Once you’re up and running, as a final step be sure to test intentionally breaking the build to ensure you are properly notified.
Time required: Two hours.
8. Clean up your READMEs
Good READMEs lay a foundation for getting developers up and running with a codebase. However, unless they are actively maintained, they start to drift away from the reality of the underlying project.
We like to begin our READMEs with a one sentence summary of the role of the codebase. Beyond that, we may include some additional context about how the code fits into the overall architecture, but we try to keep this brief. The meat of the README is comprised of install steps and any instructions necessary to execute the code. (Hopefully the install steps are few, as we try to automate as much as possible.)
Take a few minutes to glance at the READMEs of your most important codebases (or write them if they don’t exist or are empty). Most importantly, remove outdated information that could send your future teammates on a wild goose chase. No documentation is better than wrong documentation. But if you have the time while you’re in there, sync up the content of the README with the context in your head.
Protip: Whenever a new developer joins your team, have them follow the README instructions to get set up. Hopefully it should go smoothly, but should they run into any missing our outdated documentation, have them commit README updates before they move on.
Time required: 30 minutes.
9. Aggregate and index your logs
Here’s one that I’ve gone an embarrassingly long time in my development career without addressing. Searching through log files sucks. Searching through log files across three applications and eight servers leveraging all of the power of Terminal.app’s tabs functionality sucks even more. There’s no reason for this.

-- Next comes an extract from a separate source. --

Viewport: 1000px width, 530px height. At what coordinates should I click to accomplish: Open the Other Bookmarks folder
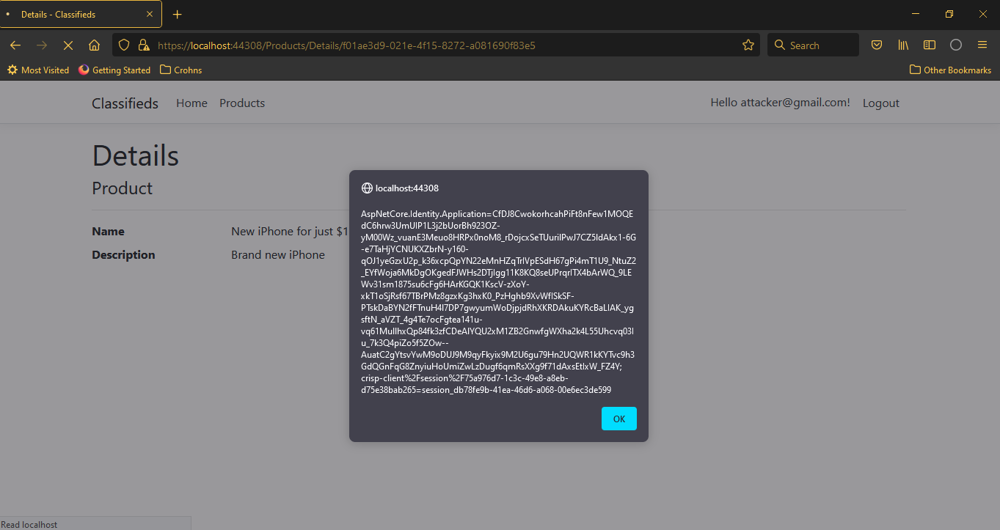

Today it’s simple to get up and running with log aggregation tools, either hosted (like Papertail or Loggly) or on-premise (with Logstash and Kibana. Both systems can be setup to accept log messages already flowing through rsyslog or, with a bit more configuration, being written to log files on disk.
Either way, once you’re done, you’ll have a single place for your developers and operations people to go to search logs for valuable clues when diagnosing issues. This is a lifesaver in emergencies. Once you’ve got a handle on the basics, you can play around with fancier techniques like using values emitted in log files to push data into a time series database like Librato Metrics and archiving old logs to S3 (because storage is cheap and who knows if you’ll need them).
Time required: Two hours.
10. Track the quality of your team’s code as you commit
Every day we see experienced, well meaning teams struggling to achieve their code maintainability goals. A big part of the problem is that you can’t tell whether your code is getting better or worse simply by pulling up your project in GitHub.
Developers these days leverage increasing visibility to tackle all sorts of thorny problems from failing tests to slow databases. Code Climate lets you see how your code is changing from day-to-day in a way that’s clear, timely and actionable. Derek Hopper, from Ideal Project Group, writes about the impact Code Climate has had for them:
We’ve eliminated numerous code smells. We’ve properly extracted business logic which transformed F classes into A classes. We have better test coverage for the important pieces of our application. The application is more stable overall.
Time required: Less than 15 minutes to get the results.